Monday, 11 November 2013

Celebrating My Heritage

My plan is to use this blog partly to engage in personal critical reflection on pentecostalism (note: critical here does not mean only saying bad things!). I intend as well to explore some theological paths that have perhaps been avoided by popular pentecostal thinking, (perhaps partly because it has been hijacked by fundamentalism). But before I set out to do that, I think it is important for me to highlight some of the things that I would want to affirm and celebrate about my pentecostal heritage. That's what this post is about (and then at the end I explain why there have been two posts so close together, and offer an apology for a bit of a false start).
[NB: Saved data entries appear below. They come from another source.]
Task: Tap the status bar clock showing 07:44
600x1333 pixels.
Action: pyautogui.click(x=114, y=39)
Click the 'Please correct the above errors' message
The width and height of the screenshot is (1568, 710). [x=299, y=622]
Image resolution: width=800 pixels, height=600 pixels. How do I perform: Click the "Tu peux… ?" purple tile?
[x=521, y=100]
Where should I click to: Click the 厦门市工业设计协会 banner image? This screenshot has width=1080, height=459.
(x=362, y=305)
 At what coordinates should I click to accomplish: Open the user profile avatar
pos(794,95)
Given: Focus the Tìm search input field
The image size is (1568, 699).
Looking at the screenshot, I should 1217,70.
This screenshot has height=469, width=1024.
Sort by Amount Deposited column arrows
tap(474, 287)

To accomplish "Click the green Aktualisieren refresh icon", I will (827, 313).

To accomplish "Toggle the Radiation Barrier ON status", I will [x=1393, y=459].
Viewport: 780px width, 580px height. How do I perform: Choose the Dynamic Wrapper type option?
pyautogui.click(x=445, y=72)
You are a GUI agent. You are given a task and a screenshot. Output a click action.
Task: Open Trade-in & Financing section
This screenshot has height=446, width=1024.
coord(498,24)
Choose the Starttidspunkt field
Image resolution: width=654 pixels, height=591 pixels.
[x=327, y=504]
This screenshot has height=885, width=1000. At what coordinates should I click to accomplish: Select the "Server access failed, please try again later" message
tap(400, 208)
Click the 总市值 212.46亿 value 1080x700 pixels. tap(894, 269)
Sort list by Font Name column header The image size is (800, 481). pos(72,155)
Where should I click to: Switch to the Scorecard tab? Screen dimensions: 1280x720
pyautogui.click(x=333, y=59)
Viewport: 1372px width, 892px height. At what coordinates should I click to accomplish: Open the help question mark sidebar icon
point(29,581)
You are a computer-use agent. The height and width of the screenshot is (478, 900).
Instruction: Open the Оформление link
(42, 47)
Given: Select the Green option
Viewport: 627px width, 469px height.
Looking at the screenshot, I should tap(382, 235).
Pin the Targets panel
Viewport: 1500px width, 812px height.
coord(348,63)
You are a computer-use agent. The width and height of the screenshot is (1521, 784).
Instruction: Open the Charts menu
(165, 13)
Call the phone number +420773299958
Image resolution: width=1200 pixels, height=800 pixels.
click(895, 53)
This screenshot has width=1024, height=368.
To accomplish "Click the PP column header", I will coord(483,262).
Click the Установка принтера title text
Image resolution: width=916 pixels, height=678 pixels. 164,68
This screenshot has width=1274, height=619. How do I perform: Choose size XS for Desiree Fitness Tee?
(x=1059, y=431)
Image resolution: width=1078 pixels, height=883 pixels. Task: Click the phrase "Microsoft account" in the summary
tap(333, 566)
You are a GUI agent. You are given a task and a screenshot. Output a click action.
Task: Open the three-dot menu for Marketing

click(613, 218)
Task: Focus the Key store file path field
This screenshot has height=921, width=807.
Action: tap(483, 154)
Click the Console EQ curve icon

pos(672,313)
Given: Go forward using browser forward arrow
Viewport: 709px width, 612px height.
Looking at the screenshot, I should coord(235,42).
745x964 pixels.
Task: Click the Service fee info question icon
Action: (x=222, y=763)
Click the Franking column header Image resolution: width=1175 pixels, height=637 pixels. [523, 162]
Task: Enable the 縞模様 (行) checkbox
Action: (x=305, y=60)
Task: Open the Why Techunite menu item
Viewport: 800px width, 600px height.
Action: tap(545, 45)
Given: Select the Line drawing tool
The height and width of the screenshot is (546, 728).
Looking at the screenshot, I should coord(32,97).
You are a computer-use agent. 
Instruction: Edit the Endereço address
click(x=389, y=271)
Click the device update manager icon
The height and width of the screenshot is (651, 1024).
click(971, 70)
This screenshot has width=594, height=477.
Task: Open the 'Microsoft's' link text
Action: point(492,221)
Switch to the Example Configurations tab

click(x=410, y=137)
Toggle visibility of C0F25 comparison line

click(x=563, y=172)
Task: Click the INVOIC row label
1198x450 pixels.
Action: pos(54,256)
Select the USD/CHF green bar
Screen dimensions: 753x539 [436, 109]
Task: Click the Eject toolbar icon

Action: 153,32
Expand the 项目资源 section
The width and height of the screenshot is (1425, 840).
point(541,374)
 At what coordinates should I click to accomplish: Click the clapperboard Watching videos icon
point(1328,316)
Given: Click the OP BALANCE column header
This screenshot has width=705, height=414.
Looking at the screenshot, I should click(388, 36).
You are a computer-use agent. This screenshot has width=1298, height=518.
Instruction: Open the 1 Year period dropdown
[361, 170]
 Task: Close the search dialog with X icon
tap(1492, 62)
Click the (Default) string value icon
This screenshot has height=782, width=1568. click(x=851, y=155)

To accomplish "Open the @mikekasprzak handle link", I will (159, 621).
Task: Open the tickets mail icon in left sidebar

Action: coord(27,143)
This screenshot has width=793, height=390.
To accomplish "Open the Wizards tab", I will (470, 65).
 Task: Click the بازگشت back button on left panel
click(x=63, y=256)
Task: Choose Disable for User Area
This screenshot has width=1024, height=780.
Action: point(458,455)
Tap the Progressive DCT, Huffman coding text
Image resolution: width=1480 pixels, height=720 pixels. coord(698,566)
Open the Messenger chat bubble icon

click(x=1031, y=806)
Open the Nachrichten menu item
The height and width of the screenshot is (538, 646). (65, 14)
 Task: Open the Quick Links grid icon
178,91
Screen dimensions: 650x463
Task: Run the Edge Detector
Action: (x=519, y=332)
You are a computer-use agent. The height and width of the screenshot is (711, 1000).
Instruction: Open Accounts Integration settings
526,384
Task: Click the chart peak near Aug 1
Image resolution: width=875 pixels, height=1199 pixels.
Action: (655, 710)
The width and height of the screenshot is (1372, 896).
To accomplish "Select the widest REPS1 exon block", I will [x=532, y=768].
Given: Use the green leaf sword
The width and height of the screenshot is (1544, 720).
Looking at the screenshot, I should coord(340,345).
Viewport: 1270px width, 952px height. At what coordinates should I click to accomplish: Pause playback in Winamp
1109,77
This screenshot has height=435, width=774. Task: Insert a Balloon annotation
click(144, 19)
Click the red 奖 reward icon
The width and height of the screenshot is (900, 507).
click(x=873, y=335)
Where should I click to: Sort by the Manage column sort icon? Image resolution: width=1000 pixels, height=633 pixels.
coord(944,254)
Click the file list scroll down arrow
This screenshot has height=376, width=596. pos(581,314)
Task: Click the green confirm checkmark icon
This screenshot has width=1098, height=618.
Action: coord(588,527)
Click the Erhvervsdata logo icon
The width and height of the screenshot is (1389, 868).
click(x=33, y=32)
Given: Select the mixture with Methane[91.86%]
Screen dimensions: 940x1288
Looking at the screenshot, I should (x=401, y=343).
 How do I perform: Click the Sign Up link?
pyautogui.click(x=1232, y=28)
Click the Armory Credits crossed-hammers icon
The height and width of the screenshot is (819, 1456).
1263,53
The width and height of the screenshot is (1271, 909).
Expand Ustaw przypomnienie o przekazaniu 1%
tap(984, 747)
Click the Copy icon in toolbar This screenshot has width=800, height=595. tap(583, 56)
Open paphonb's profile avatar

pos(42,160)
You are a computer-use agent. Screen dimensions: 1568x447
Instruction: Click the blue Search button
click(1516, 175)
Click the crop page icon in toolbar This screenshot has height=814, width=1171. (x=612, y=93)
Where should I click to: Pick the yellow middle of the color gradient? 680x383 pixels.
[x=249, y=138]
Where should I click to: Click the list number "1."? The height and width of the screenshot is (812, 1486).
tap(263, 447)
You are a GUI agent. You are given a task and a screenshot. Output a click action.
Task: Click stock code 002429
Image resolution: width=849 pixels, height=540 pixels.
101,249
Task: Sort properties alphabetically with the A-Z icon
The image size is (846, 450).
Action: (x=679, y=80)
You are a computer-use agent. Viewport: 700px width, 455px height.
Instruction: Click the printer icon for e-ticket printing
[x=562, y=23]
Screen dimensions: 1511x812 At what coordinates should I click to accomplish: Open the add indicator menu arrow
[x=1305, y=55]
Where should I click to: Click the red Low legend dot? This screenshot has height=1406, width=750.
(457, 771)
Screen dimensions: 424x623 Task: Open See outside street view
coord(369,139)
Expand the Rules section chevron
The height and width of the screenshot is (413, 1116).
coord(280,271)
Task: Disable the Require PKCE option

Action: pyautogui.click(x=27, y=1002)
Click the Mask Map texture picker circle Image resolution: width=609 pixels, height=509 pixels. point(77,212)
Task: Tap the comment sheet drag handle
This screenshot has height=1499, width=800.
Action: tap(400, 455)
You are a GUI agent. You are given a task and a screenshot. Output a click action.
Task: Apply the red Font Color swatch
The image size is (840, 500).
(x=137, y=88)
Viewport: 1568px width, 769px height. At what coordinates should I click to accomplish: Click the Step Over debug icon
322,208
Firstly, let me say that I recognise that there are many forms and expressions of the pentecostal movement and this is just my perspective on the part of it that I have experienced (see here for the first post on a series
on my thoughts on the restorationist movement). Although I could qualify and critique each of the points that follow, I want to start by just stating what have generally been positive experiences for me. I will use the inclusive plural pronoun to identify and include myself with this movement. I will mention just seven asepcts though there could have been more. Here goes:
  • experiencing the felt presence of God - we are not content with a theology of omnipresence; we delight to experience God's manifest presence; we are not afraid of the experiential in our faith and, while not dismissing the role of the intellect, we're not satisfied with the overly rationalistic and intellectualist approach to faith;  we love to have our hearts burning within us as we get to understand more of who Christ is, by the Spirit and the Word.
  • corporate worship in freedom and in the Spirit - although many have rightly pointed out that there is often an unwritten liturgy to charismatic worship, they'd be wrong to underestimate the value placed upon genuinely wanting to stay open to be led by the Spirit as we gather to meet with God; we don't want to plan or program God out of our worship or reduce it down to empty form and ritual; we love the spontaneous overflow in praise and worship and actually cultivate such a response of the heart.
  • a daily experiential walk with God - we love to learn to practise the presence of God in daily life; we expect and experience genuine guidance and strength as we engage in prayer as on-going conversation with our Father; walking with God in the everyday is meant to become a way of life; seeking to know God and speak to him face to face is at the heart of our faith.
  • the Bible as a living Word - we understand that mere letter kills but that the Spirit gives life (2 Cor.3:6); the words that Jesus speaks to us are spirit and life (John 6:63), not just idea and concept; so we meditate on Scripture with the help of the Holy Spirit, finding that it feeds our spirits rather than just fills our minds; it brings deeper 'revelation' of the gospel and empowers us for life.
  • the life of faith - although there are problems with some ideas on the nature of faith among Pentecostals (and this will be the subject of much reflection on this blog), the general positive approach to life, while admitting of its difficulties and challenges, is a good thing; there is among us an openness to the impossible and the miraculous even in the most challenging of situations, and a belief in signs and wonders, and the supernatural life, is central.
  • the emphasis on community, relationship and the charismatic (spiritual connections) - that is, as opposed to the merely organisational and institutional, and obligatory relationship; we value relationship where the Holy Spirit has joined people together, even and perhaps especially when those are tested and refined; we don't want to try to simply maintain something for the sake of it, but to keep flowing in living connection together as a spiritual people.
  • belief in the liberating and transforming power of God - for individuals, the community and the world; my experience of pentecostalism has not been of the escapist, hold-on-until-Jesus-returns type; it has been of the 'heaven invades earth' type, based on a confident hope that God is transforming and restoring all things, including our lives and communities; and that transformation from glory to glory is part of  the life of faith.
As I indicated, each of these can be critiqued (and will be on this blog) and some readers may even have begun to do so as they read, reflecting on their own negative experiences of some of the aspects I am celebrating. I understand, as I have experienced that too, and these truths have to be held together with other truths or they can be pushed too far into error and become damaging (see my Different Kingdom post on Truth In Tension). Nevertheless, even after quite a lot of disappointment and some disillusionment, resulting in an on-going reappraisal of my faith, on the whole I regard these things as positive expressions of my own pentecostal experience (though I would want to extend my reflections on each for a fuller picture). For now, I will let them stand as they are. Feel free to comment and to suggest your own list of aspects of the pentecostal-charismatic movement that you'd want to celebrate.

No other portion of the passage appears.